Setting your sights on gaining insight
Debbie Allman, Strategic North
‘Insight’ has become a popular buzz word in pharmaceutical marketing in recent years. But, has it not always been important to understand the customers, what they need and how your brand can deliver against this need? Yes, of course, but marketing seemed much more simple back then – when the unmet needs were obvious (e.g. high blood pressure) and the influence and dynamics of customer groups simple to understand (patients and prescribing physicians).
How things have changed. Particularly in the disease areas that have been well served by the pharma industry in the last decade or two, the most obvious and pressing needs (e.g. blood pressure control) of yesteryear have already been addressed, so the hook now needed to differentiate a brand is often less obvious at first glance and requires a deeper understanding of multiple customer groups and their needs – not just today but also how they may evolve in the future.
The skills and techniques now required to understand what customers value have had to become more sophisticated in order to tease out the untapped opportunities that still exist.
What is insight?
‘Insight’ can be defined in many ways. Here at Strategic North, we define this as ‘a truth that underpins an enduring advantage for your brand’. In other words, how can you marry a distinct feature of your brand together with the needs of your target customer segments (whether they know it yet or not) to form a competitor advantage?
A means to an end
‘Insight’ in itself is interesting but unless it is well executed against, it will achieve very little. ‘Insight’ acts as a springboard to create enduring strategies and creative solutions for your brand. In fact, it is put to best use when working together with customers to build, refine and validate these strategies and solutions. In our experience, customers tend to find it much easier to express how a well communicated solution resonates with them, rather than how much they believe a carefully crafted insight statement to be true.

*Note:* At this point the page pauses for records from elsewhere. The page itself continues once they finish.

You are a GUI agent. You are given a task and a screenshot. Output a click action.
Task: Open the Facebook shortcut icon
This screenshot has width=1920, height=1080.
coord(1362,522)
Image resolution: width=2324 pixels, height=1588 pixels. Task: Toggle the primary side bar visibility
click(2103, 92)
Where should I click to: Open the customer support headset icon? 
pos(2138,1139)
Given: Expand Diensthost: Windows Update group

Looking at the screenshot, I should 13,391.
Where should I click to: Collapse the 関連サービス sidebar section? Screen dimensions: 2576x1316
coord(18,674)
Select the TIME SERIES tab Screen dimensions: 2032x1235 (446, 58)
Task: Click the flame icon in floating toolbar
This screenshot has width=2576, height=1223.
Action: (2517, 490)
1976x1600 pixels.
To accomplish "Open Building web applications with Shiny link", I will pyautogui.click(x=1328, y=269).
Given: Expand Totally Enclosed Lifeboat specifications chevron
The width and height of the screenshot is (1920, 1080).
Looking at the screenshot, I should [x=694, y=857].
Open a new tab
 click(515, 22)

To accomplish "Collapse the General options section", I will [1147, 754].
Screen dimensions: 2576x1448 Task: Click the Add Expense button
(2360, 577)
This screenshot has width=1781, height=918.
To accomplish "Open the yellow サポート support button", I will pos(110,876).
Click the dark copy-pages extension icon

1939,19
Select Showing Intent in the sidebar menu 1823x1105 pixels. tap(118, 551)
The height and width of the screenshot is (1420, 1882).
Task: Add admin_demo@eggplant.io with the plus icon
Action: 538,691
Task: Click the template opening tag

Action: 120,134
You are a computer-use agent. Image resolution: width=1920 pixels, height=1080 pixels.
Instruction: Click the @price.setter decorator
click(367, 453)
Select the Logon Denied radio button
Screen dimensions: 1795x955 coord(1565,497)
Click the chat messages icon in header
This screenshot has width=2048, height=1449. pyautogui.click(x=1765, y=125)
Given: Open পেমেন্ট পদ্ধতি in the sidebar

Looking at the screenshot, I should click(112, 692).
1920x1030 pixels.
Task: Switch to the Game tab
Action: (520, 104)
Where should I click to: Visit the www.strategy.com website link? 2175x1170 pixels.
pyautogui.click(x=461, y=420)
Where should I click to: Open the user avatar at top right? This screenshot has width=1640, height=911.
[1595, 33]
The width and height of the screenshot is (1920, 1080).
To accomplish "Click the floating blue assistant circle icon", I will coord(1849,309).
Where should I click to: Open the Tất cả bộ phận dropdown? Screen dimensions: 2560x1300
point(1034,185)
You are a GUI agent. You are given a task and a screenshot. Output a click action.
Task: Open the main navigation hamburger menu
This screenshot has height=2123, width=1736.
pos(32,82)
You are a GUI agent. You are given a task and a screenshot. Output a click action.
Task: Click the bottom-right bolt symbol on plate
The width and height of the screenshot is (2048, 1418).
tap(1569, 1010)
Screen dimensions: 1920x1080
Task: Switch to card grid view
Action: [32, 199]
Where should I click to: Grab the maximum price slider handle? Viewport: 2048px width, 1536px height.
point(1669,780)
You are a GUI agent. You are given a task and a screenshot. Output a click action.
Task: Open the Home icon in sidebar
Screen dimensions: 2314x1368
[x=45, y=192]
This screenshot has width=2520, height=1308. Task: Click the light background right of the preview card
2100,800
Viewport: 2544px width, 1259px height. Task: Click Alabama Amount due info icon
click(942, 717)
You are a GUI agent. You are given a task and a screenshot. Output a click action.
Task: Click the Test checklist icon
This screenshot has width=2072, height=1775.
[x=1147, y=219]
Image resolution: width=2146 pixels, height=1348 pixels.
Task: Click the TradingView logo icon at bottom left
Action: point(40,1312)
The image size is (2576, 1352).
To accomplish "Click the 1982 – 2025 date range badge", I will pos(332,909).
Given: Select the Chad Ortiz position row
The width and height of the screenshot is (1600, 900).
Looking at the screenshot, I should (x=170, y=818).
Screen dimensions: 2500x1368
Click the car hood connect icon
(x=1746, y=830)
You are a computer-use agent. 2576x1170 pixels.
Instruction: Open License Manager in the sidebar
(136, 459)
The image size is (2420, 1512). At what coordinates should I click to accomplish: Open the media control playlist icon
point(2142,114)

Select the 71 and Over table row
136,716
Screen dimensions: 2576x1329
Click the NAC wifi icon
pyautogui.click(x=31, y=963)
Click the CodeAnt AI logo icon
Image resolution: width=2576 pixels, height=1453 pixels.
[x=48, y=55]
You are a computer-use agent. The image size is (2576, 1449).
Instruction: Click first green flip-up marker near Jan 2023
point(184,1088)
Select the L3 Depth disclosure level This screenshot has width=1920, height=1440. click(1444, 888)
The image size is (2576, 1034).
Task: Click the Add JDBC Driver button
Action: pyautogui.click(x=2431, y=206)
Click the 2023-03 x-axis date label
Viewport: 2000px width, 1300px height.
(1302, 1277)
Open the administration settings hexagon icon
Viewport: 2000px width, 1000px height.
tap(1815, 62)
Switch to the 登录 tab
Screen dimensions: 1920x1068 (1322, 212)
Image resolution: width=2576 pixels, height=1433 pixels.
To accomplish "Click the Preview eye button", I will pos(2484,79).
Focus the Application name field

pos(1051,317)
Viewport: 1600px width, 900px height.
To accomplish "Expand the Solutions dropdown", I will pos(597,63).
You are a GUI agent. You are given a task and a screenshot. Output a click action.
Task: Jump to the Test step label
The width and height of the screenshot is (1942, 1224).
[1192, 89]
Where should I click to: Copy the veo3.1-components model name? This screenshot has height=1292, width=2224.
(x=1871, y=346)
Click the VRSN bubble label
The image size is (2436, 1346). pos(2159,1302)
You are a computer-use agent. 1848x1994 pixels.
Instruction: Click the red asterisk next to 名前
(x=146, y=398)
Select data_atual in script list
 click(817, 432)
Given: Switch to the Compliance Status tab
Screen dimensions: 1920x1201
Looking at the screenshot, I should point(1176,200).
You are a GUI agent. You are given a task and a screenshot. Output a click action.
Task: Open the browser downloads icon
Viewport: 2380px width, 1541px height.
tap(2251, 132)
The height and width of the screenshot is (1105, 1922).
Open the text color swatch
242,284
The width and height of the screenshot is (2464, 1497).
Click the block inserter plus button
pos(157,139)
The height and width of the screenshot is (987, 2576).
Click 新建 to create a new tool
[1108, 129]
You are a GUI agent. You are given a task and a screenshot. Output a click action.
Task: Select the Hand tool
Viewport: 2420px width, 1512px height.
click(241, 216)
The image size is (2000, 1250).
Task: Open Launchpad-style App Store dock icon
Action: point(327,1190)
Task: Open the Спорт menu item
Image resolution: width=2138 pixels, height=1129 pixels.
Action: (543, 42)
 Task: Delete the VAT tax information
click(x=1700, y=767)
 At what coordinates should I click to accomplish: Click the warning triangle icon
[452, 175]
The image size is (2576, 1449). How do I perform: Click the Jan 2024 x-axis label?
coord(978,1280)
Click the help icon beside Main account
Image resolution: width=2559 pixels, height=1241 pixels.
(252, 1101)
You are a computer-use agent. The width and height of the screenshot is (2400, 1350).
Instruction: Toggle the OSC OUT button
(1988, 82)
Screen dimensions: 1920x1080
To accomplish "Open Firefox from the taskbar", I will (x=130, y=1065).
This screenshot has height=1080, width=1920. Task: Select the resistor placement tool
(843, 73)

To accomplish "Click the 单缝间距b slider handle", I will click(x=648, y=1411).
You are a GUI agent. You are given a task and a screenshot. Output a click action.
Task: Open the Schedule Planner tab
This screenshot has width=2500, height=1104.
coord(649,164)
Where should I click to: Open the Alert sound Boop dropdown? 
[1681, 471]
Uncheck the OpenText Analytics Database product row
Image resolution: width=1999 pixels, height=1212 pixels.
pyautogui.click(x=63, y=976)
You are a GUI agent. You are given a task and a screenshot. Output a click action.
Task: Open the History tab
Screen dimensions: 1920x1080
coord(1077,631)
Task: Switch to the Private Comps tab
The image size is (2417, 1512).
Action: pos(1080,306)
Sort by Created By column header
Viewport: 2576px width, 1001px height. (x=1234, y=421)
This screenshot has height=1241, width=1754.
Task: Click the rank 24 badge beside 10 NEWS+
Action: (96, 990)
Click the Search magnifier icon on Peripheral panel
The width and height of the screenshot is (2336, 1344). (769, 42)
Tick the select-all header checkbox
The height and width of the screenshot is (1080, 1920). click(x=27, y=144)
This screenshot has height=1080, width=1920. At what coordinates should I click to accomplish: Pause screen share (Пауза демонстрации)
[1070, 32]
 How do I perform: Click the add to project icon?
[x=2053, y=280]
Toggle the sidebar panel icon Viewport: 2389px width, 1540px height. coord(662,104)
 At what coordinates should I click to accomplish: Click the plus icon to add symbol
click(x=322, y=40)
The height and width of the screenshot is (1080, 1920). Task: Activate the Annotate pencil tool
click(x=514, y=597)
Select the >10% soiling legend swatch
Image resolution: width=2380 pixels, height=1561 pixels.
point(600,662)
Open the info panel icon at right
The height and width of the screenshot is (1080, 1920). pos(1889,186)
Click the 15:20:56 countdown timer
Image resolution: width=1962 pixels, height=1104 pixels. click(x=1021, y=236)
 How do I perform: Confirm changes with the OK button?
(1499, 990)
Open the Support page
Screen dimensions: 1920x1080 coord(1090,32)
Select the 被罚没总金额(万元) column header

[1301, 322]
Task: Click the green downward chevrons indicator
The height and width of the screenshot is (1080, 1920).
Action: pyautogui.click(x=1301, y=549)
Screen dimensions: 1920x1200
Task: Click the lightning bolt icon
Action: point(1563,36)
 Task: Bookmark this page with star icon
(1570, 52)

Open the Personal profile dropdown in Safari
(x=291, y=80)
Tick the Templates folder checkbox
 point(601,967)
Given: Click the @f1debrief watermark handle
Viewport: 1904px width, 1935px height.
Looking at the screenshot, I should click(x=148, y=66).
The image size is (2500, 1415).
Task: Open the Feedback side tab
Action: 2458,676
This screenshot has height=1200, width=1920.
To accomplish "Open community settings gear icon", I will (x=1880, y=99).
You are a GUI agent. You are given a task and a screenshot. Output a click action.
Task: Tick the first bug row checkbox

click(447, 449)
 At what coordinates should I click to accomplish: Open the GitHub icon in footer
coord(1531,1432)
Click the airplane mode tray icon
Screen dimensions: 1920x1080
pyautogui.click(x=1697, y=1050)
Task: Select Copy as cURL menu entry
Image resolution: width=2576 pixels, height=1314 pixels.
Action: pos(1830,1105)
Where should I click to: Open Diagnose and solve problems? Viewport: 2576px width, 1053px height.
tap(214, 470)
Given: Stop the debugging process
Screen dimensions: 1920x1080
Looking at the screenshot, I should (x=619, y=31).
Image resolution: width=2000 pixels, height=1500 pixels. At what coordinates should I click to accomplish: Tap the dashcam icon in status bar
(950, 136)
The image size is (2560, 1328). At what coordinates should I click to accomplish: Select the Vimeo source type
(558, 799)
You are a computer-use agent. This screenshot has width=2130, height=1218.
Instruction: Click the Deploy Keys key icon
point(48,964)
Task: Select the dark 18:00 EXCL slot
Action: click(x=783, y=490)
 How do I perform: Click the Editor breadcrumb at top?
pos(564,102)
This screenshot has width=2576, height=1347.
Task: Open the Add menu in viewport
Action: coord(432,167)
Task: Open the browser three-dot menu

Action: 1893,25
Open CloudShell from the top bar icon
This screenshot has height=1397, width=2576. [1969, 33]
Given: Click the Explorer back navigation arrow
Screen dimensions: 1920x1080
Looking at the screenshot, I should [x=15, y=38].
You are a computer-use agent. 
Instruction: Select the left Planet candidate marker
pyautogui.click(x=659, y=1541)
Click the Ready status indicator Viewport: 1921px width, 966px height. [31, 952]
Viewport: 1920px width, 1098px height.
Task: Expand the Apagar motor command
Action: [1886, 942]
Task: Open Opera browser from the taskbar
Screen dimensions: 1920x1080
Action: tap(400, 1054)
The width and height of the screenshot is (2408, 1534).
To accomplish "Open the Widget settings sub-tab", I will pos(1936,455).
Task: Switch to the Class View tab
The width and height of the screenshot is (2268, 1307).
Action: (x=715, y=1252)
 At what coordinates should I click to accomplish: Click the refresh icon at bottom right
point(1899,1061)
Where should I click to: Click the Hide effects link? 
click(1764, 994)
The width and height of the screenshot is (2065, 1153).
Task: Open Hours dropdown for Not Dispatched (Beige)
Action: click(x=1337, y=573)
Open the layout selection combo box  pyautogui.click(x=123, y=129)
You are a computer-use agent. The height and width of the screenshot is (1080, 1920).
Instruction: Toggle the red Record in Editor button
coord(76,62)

Building solutions directly with customers
Many standard market research techniques can have fairly black and white approaches – for example 10% of customers prefer option A, 60% prefer option B and 30% are undecided. This really misses the opportunity to actually enlist the help of customer to build solutions that are the most meaningful to them. A more flexible approach that allows for the initial ideas to evolve throughout the process leads to a richer and more valued solution at the end. This works along similar lines to prototype testing - the concept that goes into the first customer workshop is evolved, tweaked, changed, and it is this output that then goes into the next round. And so on. At the end of the series of workshops, together with the customer you will have co-created a solution that they actually want, rather than just testing their reaction to some fixed ideas.
Don’t put words in their mouths
It is very easy to try and anticipate what you think your customers will want, based solely around the exact problem your product solves. Or in other cases, pre-disposing the answers by asking questions in a certain way. However, in our experience this does not get you to the optimal solution. At the start of any customer workshop, it is important to immerse yourself and your customers into their world, their issues, their feelings by using different techniques, stimuli and media to unearth ‘the unstated’. This means that throughout the creative process you use the customer’s expressions, words, images – and not your own. In this way, the customer feedback and your potential solution is rooted in the customers real world and not your perception of it. It all makes for a more meaningful and customer-valued outcome.
How do I get more from my marketing budget?
Spend it smarter, get into your customers world and really develop strategies and solutions that they need and want. What’s more, ensure your strategies and solutions are appropriate for the timeframe you are working within – there’s no point developing ideas in the context of today’s environment if you are only planning to launch in 8 years time. Always have an eye to the future and make sure the techniques you use do so too.